The graveyard stank. It stank of rotting flowers and damp, unkempt grass. It stank of piss and excrement. Most of all, though, it stank of decay. The city’s expansion had put grave space at a premium; bodies were barely allowed to lie beneath the chapel floor a decade before they were exhumed, the bones carted to ossuaries, and other corpses interred in their place. Outside the chapel older gravestones, relicts of an era when it had been possible to bespeak a resting place in perpetuity, leaned at crazy angles. Many had cracked under the pressure of who-knew-how-many cycles of sodden autumns, baking summers and the iron frosts of winter.

John, crouched between the bulging chapel wall and one of the taller tombstones, suppressed a stab of pure, irrational terror. He chided himself. If the Devil was abroad tonight, it was only within the desires and devices of men’s own hearts. Strong arms and sharp wits were their defences, not holy water and counter-rituals.

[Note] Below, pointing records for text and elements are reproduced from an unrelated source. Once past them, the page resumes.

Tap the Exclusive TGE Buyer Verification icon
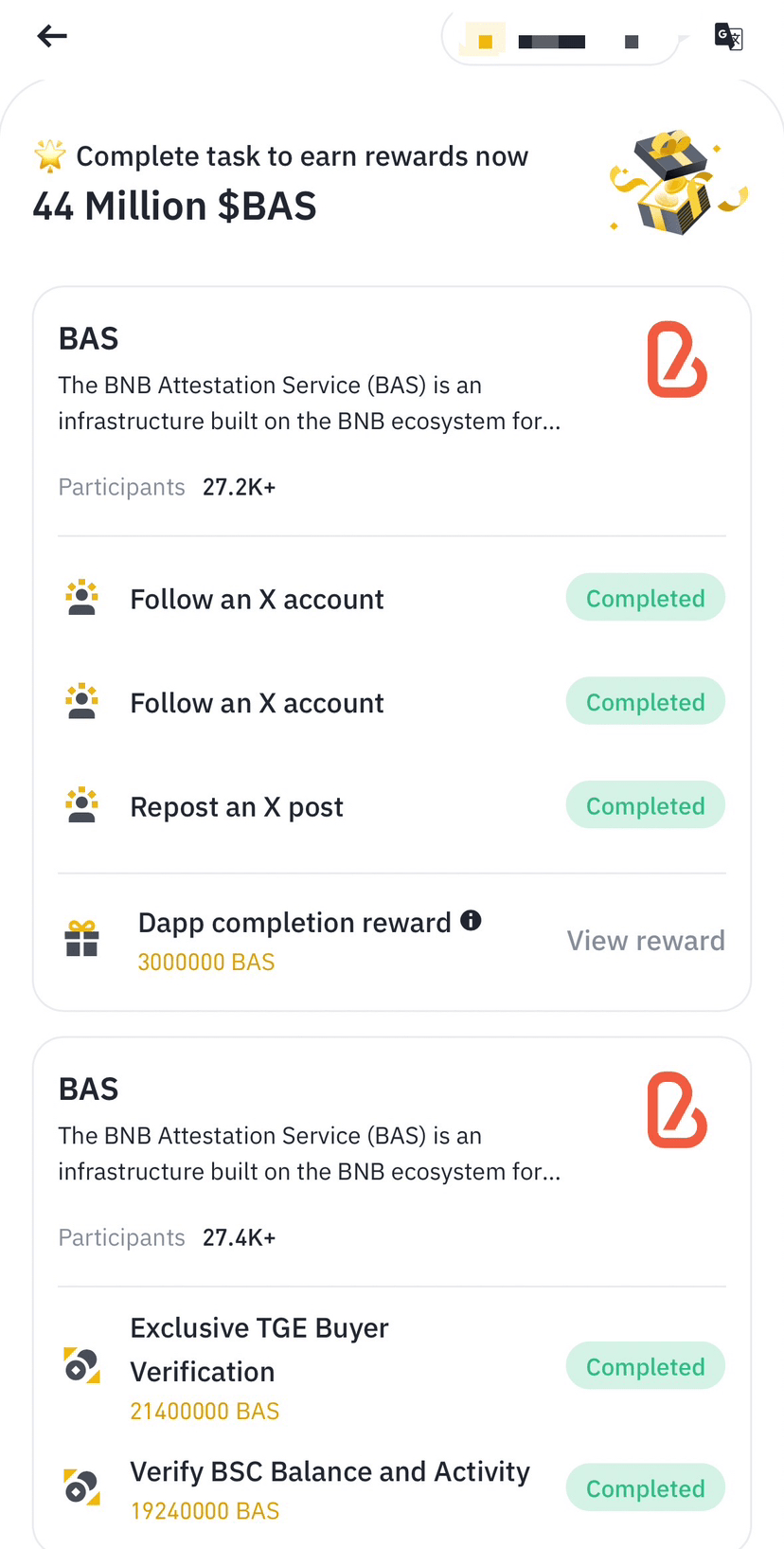Image resolution: width=784 pixels, height=1549 pixels. coord(82,1365)
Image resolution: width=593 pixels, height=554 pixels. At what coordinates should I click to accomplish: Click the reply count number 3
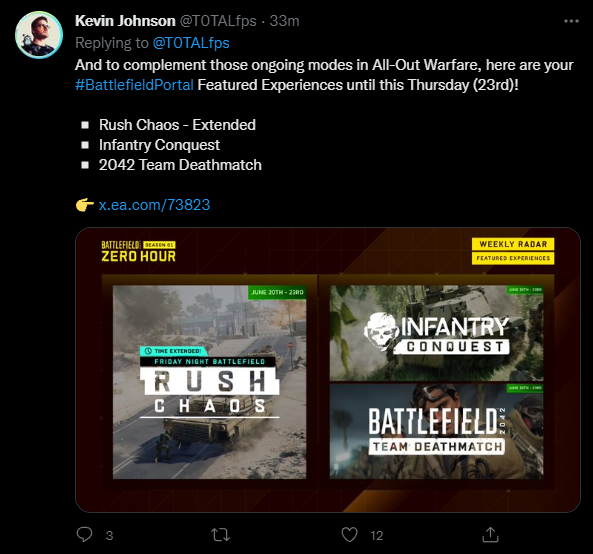[109, 535]
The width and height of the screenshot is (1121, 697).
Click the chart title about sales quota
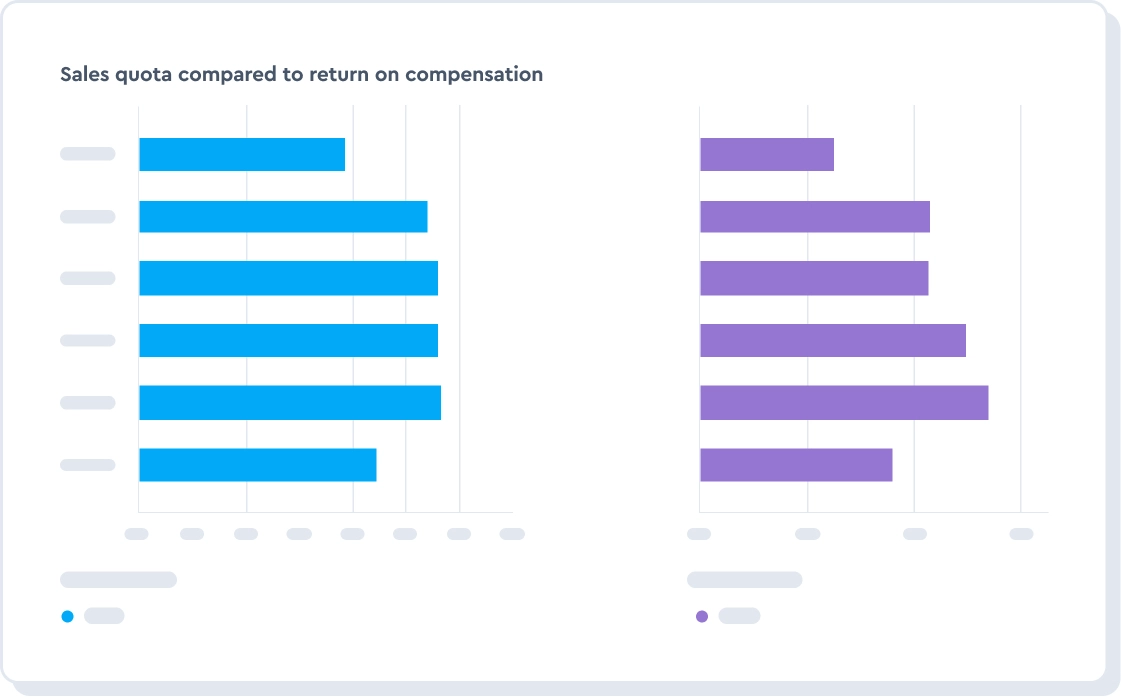[301, 74]
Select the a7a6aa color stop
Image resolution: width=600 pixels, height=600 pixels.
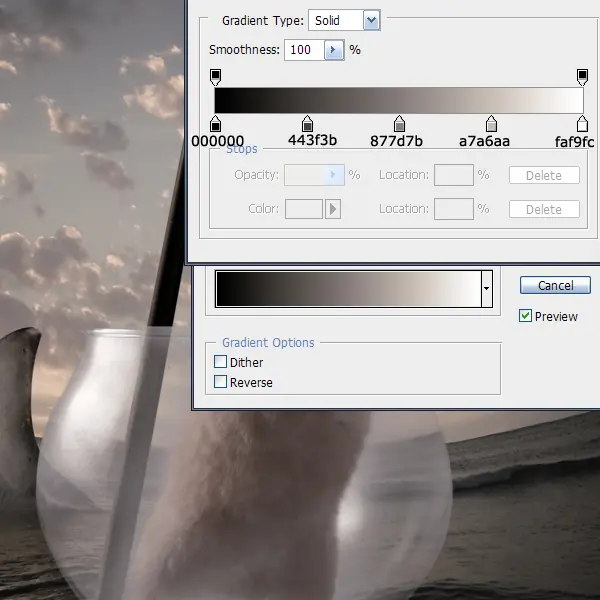491,124
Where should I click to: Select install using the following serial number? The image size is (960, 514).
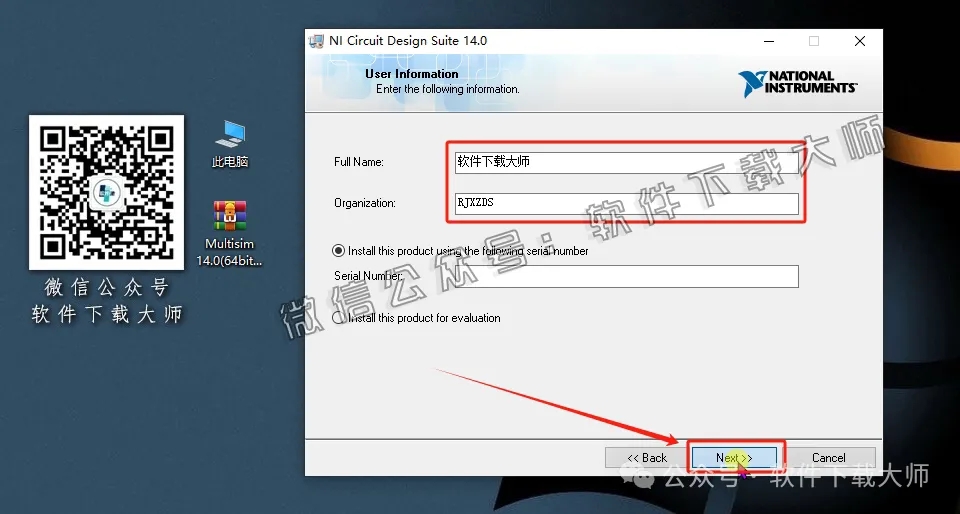(x=339, y=251)
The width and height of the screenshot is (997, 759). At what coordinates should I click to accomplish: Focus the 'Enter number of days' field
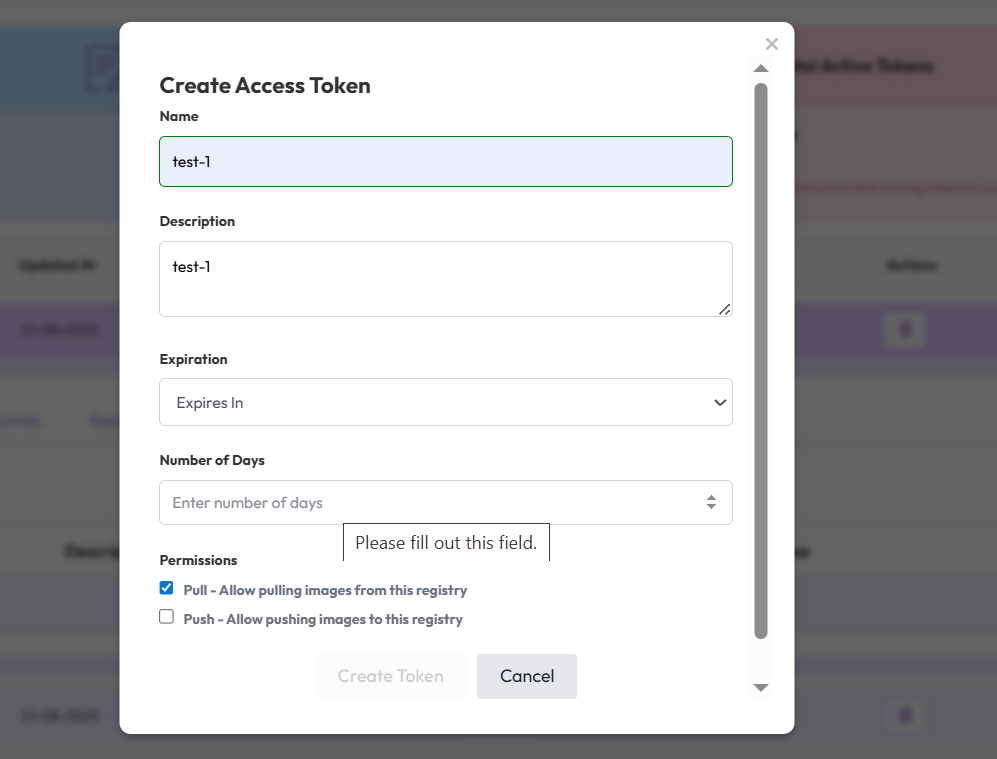click(430, 502)
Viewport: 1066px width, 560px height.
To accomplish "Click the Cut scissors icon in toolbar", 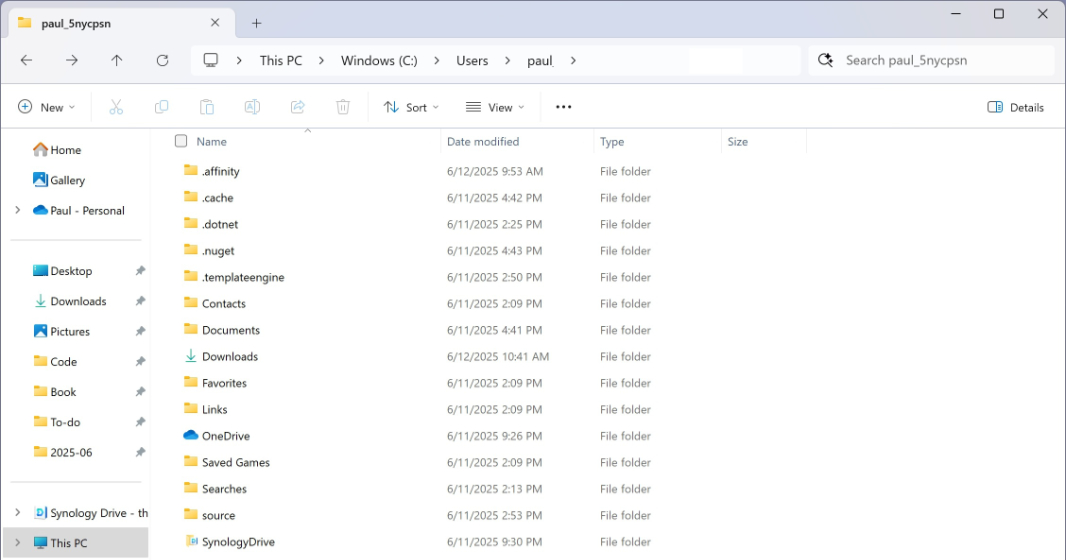I will tap(116, 107).
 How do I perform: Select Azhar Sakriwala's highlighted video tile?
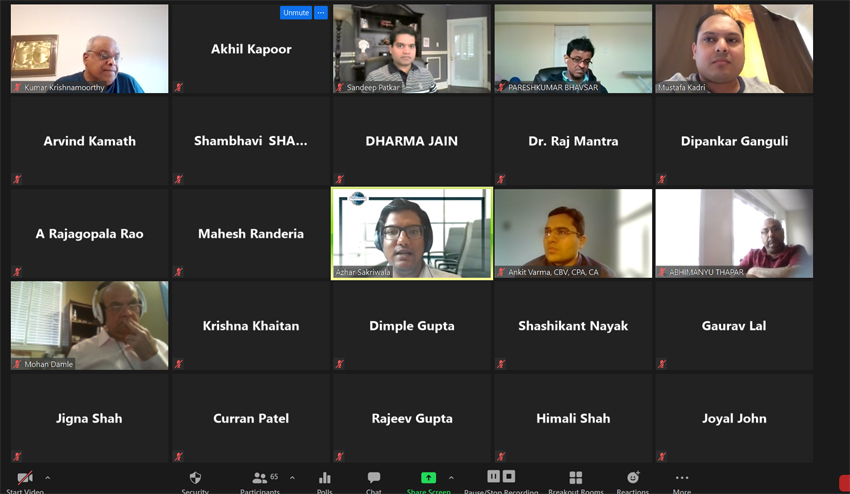pos(412,234)
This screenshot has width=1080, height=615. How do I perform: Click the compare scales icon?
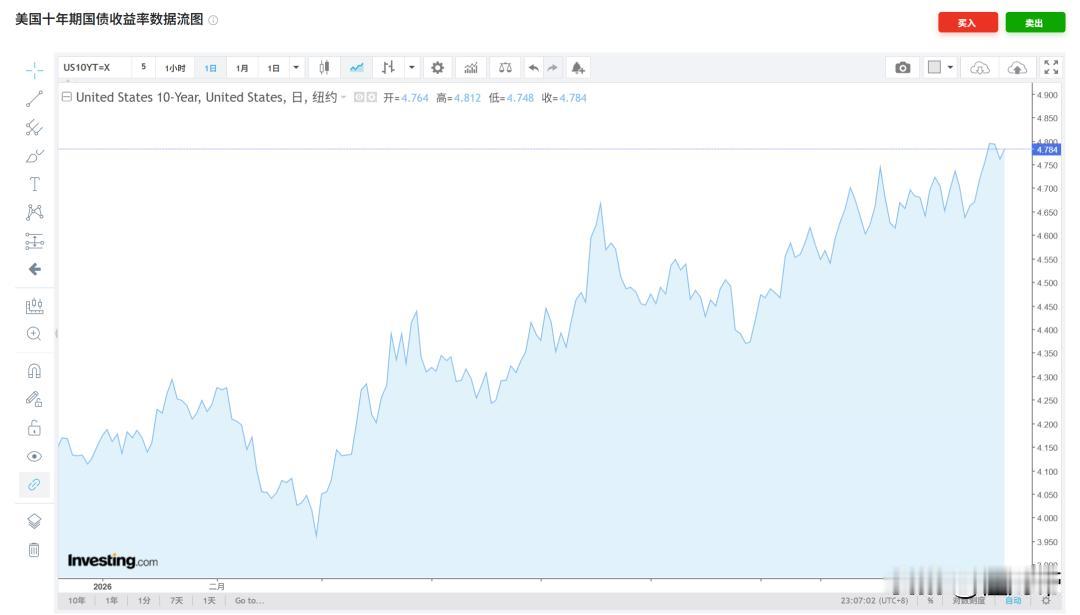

A stir of movement by the graveyard’s iron gate caused him to press further into his hiding place. A veiled figure advanced with short, precisely placed steps, holding delicate satin skirts above the squalid mire underfoot.

She had almost reached the chapel door when it creaked open. A thin band of lamplight spilled out; a man, robed and hooded, stepped out into its glow.  

“So. You came.” His voice was rich, sonorous, with a faint foreign intonation, not that of any of the three kingdoms. 

“What choice did I have?” 

The hairs rose on the back of John’s neck. The veiled woman had a servant-girl’s sloppily enunciated consonants and over-rounded vowels, but those were the flimsiest of affectations. Shining through, like a diamond in a dark place, was a purity of diction that could have no source but one.

What persuasion can Sherlock possibly have used on her? And then: the King will kill us all, if he finds out.

That thought hit him with a heady rush, stronger than brandy or kif. Dizzy, he stood as if on a precipice, with sharp rocks yawning below, ready to claim him if he made one false move. The thrills of play, of the chase, even of the bedroom paled beside the all-encompassing surge of the moment. If he died next minute – well, nonetheless he would have lived.

The hooded man’s tone became almost indecently seductive. “I know your deepest care. Put your trust in me and I will relieve you.”

“But at what cost?” The woman’s voice was a breathy near whisper.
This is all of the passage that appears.